O perfil dos futuros médicos
Jéssica Franco
Idade: 20 anos
Cidade: Porto Alegre
Filha de professor estadual, Jéssica já tem planos bastante detalhados para quem mal pisou nos corredores da Medicina da UFRGS. Antes mesmo da conquista da vaga, a ideia inicial da egressa do Colégio Tiradentes, da Brigada Militar, era ser neurocirurgiã. Porém, pensando enquanto aguardava a matrícula, decidiu manter em consideração outras três especialidades, oftalmologia, cardiologia ou pediatria:
- A chegada dos negros à universidade é muito importante para corrigir uma questão histórica.
Felipe de Oliveira
Idade: 26 anos
Cidade: Caxias do Sul
O ingresso de Felipe na Medicina da UFRGS, beneficiado pela mudança no sistema de reserva de vagas para negros egressos de escolas públicas, encerrou uma série de tentativas. Esta foi a sexta vez que Felipe tentava seguir a carreira. Para compensar o esforço, também foi aprovado pela federal de Santa Catarina. Mas o filho de um mecânico com uma agente de saúde nem pensou em deixar o Estado:
- Embora eu goste de praia, não se compara a uma universidade como a UFRGS.
William Oliveira
Idade: 19 anos
Cidade: Porto Alegre
Morador do bairro Sarandi, na zona norte da Capital, William Oliveira, 19 anos, começou a realizar ontem um sonho de infância: virar médico. Egresso da escola estadual Parobé, de Porto Alegre, ainda não sabe como será a receptividade da academia aos novos estudantes negros da Medicina, mas confia em um futuro mais igualitário:
- Com uma entrada maior dos negros na universidade, teremos uma quantidade muito maior de médicos negros, que hoje praticamente não existem.
Bruna de Mello Vicente
Idade: 17 anos
Cidade: Venâncio Aires
Para Bruna, fazer parte da primeira turma da Medicina da UFRGS com presença significativa de alunos negros tem um grande valor.

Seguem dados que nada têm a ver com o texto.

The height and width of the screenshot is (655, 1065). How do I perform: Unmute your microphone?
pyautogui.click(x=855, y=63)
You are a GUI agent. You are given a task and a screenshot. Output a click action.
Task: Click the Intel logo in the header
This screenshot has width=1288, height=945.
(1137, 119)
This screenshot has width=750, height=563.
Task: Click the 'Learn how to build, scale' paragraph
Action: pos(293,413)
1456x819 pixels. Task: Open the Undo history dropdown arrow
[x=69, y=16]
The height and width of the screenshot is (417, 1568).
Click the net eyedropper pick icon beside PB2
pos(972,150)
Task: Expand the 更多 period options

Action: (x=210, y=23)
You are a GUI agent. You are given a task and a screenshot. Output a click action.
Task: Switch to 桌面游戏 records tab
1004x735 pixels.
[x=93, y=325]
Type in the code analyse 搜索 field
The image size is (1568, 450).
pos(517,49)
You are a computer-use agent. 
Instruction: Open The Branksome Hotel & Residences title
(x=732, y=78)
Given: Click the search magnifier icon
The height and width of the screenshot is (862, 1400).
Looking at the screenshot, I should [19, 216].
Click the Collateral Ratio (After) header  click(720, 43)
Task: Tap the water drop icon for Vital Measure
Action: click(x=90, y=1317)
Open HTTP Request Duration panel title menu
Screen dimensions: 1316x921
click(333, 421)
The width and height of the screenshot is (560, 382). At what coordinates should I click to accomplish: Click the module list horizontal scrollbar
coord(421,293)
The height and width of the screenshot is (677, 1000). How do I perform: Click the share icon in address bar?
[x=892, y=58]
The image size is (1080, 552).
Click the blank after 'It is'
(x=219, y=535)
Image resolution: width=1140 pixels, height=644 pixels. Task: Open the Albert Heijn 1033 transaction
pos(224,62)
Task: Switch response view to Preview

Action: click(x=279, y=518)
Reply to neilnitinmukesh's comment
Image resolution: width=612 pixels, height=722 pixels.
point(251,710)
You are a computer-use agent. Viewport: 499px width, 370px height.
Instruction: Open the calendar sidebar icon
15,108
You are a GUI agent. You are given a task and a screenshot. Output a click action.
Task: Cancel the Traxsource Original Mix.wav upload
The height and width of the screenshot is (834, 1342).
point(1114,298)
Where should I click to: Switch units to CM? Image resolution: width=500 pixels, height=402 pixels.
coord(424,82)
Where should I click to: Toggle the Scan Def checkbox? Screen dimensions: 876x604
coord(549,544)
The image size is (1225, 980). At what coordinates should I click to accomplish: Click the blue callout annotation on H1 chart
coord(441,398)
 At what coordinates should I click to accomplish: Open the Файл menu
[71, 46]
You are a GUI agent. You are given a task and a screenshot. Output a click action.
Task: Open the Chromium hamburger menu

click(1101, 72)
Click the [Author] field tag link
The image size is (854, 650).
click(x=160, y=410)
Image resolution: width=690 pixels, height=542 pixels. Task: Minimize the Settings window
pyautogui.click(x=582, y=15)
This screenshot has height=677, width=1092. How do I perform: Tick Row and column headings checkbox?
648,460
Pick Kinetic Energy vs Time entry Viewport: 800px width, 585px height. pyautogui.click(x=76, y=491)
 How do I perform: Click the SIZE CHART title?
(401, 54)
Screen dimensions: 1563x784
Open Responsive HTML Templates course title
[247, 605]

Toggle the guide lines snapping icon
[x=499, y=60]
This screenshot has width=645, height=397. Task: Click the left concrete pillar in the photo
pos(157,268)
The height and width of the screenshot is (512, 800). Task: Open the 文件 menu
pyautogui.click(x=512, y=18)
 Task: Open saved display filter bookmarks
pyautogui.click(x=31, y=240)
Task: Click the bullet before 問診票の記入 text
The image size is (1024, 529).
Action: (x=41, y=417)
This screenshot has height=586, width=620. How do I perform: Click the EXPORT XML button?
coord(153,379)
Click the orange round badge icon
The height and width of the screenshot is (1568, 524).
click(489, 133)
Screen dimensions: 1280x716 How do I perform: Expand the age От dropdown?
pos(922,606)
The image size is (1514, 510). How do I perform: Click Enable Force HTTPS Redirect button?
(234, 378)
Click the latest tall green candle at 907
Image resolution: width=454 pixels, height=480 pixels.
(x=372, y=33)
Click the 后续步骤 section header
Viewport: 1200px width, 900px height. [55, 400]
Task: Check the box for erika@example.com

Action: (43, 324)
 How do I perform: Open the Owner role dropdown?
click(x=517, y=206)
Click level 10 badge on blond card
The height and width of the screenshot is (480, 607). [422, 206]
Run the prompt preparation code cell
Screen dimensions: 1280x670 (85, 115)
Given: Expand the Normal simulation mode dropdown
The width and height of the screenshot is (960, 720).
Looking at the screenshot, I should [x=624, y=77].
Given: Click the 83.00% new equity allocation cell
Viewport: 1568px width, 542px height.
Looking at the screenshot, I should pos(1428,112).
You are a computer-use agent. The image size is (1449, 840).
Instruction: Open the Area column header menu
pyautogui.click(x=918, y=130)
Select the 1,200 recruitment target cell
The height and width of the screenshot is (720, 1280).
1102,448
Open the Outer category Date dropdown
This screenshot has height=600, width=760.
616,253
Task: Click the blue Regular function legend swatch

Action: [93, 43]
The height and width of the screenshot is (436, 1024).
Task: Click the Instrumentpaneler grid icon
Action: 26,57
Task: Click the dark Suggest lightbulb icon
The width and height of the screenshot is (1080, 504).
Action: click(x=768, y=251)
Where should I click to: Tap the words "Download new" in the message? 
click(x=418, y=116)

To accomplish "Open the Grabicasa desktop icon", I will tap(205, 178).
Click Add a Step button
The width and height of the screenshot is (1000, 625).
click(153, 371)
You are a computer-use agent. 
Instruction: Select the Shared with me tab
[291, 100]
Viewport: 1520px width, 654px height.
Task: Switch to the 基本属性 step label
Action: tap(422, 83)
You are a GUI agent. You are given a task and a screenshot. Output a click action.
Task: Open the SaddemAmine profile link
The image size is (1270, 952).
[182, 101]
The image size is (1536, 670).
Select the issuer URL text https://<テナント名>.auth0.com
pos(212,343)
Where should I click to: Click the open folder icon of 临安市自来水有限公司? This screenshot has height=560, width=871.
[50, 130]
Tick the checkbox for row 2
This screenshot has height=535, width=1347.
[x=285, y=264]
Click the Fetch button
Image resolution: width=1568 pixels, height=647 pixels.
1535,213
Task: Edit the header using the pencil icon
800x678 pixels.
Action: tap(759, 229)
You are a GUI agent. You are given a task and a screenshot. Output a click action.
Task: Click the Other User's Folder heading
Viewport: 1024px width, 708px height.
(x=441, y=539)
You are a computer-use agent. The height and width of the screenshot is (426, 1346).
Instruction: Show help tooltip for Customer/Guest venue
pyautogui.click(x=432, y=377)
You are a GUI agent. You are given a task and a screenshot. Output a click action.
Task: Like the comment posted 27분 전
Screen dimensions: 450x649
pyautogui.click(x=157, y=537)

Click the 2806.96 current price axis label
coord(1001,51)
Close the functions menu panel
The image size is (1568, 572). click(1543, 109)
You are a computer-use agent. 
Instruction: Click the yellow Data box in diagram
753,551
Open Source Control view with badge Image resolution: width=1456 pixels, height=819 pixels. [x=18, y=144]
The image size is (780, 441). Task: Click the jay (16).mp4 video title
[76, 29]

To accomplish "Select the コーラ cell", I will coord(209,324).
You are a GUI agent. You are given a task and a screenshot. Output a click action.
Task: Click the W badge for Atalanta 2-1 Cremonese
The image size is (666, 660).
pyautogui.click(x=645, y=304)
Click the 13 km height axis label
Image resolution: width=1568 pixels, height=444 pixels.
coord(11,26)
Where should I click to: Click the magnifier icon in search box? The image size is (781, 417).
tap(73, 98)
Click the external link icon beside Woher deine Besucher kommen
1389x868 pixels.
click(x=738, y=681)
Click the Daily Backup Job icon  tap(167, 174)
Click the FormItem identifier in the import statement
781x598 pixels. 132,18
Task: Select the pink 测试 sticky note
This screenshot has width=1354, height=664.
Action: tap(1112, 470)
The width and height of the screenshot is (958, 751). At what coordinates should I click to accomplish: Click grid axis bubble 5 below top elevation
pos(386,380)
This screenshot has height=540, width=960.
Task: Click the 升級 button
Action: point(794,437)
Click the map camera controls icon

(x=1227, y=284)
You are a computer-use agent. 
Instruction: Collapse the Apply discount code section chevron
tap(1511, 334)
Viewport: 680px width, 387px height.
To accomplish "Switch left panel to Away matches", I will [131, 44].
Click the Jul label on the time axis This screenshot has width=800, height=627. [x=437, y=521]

- Esta será uma turma histórica, até como marco de início de uma integração étnica muito maior em um dos cursos mais tradicionais da universidade.
Em 30 de janeiro, a filha de um mecânico e uma comerciária publicou um texto sobre o tema das ações afirmativas em ZH, chamado Tentativa de Igualdade.
Guilherme Reis
Idade: 20 anos
Cidade: Santo Ângelo
Depois de passar em um dos vestibulares mais difíceis do país, Guilherme tem um outro desafio: encontrar lugar para morar na Capital. Está na casa de parentes. Filho de pai professor e mãe técnica em enfermagem, pretende decidir durante o curso que especialização seguir. Ele comemora a mudança nos critérios da UFRGS que facilitaram a inclusão dos negros:
- Antes, mesmo com as cotas, era difícil um negro entrar nos cursos mais concorridos. Agora é diferente - vibra Guilherme.
Laís da Silva Rodrigues
Idade: 19 anos
Cidade: Canoas
Fluminense radicada no Rio Grande do Sul há 12 anos, Lais recebeu uma ligação da mãe quando foi divulgado o listão dos aprovados em um dos cursos mais tradicionais do Estado. Do outro lado da linha, a mãe, funcionária em um escritório de advocacia, chorava de emoção. Estudante do Colégio Militar, a caloura sonha em ser cirurgiã pediátrica.
- As cotas são fundamentais para dar mais oportunidades aos negros - sustenta.
Para entender
- 30% para cotistas - 15% para egressos do ensino público e 15% para egressos do ensino público autodeclarados negros;
Como era
- A universidade selecionava um grupo de alunos com melhor desempenho, cujo número variava conforme a quantidade de vagas de cada curso, independentemente de serem ou não cotistas.
- Se não houvesse cotistas, eles não ocupavam as vagas destinadas a eles. Isso ocorria principalmente com os negros.
Como ficou
- Em vez de selecionar os melhores colocados em geral, a UFRGS passou a fazer três seleções: os melhores não-cotistas, os melhores do ensino público e os melhores egressos da rede pública autodeclarados negros.